As massage therapists, we need to target specific muscles to stay healthy and active, and prevent injuries. If we neglect to do this, we run the risk of ending our careers much sooner than needed. The abdominal and lower back muscles always are a good place to start, as they are largely over-used in this profession.

image - Copyright – Stock Photo / Register Mark Unless you have a medical condition that would contraindicate such exercise, I recommend an exercise ball. This is a great tool to assist in doing crunches and keeping the core muscle groups strong. Some therapists like to replace their chair with a ball to sit on because it makes you use your core muscles without even thinking about them. I stretch my back using the exercise ball by laying on it and gently rocking myself back and forth.

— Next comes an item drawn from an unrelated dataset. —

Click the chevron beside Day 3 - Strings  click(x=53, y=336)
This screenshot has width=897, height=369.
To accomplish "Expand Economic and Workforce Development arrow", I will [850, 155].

For the mid-back, I like to stretch the pectoral muscles in three planes. Place arms straight out in front of you, palms together at chest level. Bring the arms behind you as far as is comfortable. Then repeat the stretch at a 45-degree angle above your shoulders and then at a 45-degree angle down by your waist. I like to use an exercise band to strengthen my trapezius and rhomboids by holding the band in front of me and contracting my muscles, bringing my shoulders toward my spine.

Remember, if you look in the mirror and don't like what you see, don't feel bad - get inspired. Become higher in body, mind and spirit.

The Self-Care Wellness Team

For more information visit

 - Copyright – Stock Photo / Register Mark

Click here for previous articles by Michael McGillicuddy, LMT, NCTMB.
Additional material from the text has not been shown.